Monday, March 30, 2009

Phoebe Washburn

In reading "The Comprehensivist: Buckminster Fuller and Contemporary Artists" by Elizabeth Smith from Buckminster Fuller: Starting With the Universe, I was reminded of the work of Phoebe Washburn, whose piece Regulated Fool's Milk Meadow, was featured at the Deutsche Guggenheim in 2007.  The piece is a room size installation, really a self-contained factory made from found materials, which produces grass for its own sod roof.  A conveyor belt shuttles small trays of grass seed through stations that provide water and light.  After the grass is fully grown, a "gardener" transfers it to the roof of the factory where, deprived of light and water, it eventually whithers and dies, completing a full life cycle.  See the images and the unfortunately uninformative video below to get an idea of the installation.  
       












Like Fuller, Washburn is particularly interested in comprehensive, sustainable life systems. Influenced by modernist ideas, Fuller envisioned these systems as elegant and efficient, practical despite their seemingly extravagant forms.  His designs were meant to be used (many of his domes still are in use); he believed that we could better our lives and world through good, thoughtful design.  Washburn's work on the other hand is remarkably, notably impractical.  Its construction is ramshackle and seemingly random - inelegant but functional, though its function is not necessary.  

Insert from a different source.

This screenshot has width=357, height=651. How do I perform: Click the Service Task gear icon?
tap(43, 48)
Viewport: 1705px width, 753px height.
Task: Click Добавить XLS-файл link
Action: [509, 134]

In discussing the piece, the artist often notes that she is interested in "making do" with the materials she can find, clearly removing herself from the realm of modernism.  A modernist never "makes do."  A modernist uses the material best suited to the job, the material that works most efficiently, gracefully, and tastefully.  Perhaps this impulse can be blamed, at least in part, for our current crisis of sustainability.  What's the use of making do with an old building when a new building can be built better?  Why patch the old jacket when a new one can be easily bought?  The modernist rejects the homemade, the recycled, and the repurposed, which Washburn clearly embraces.  The design of Regulated Fool's Milk Meadow, references more the shantytowns of third world slums, where modernism isn't even an option, where any material, no matter how ill suited, can be made to provide shelter.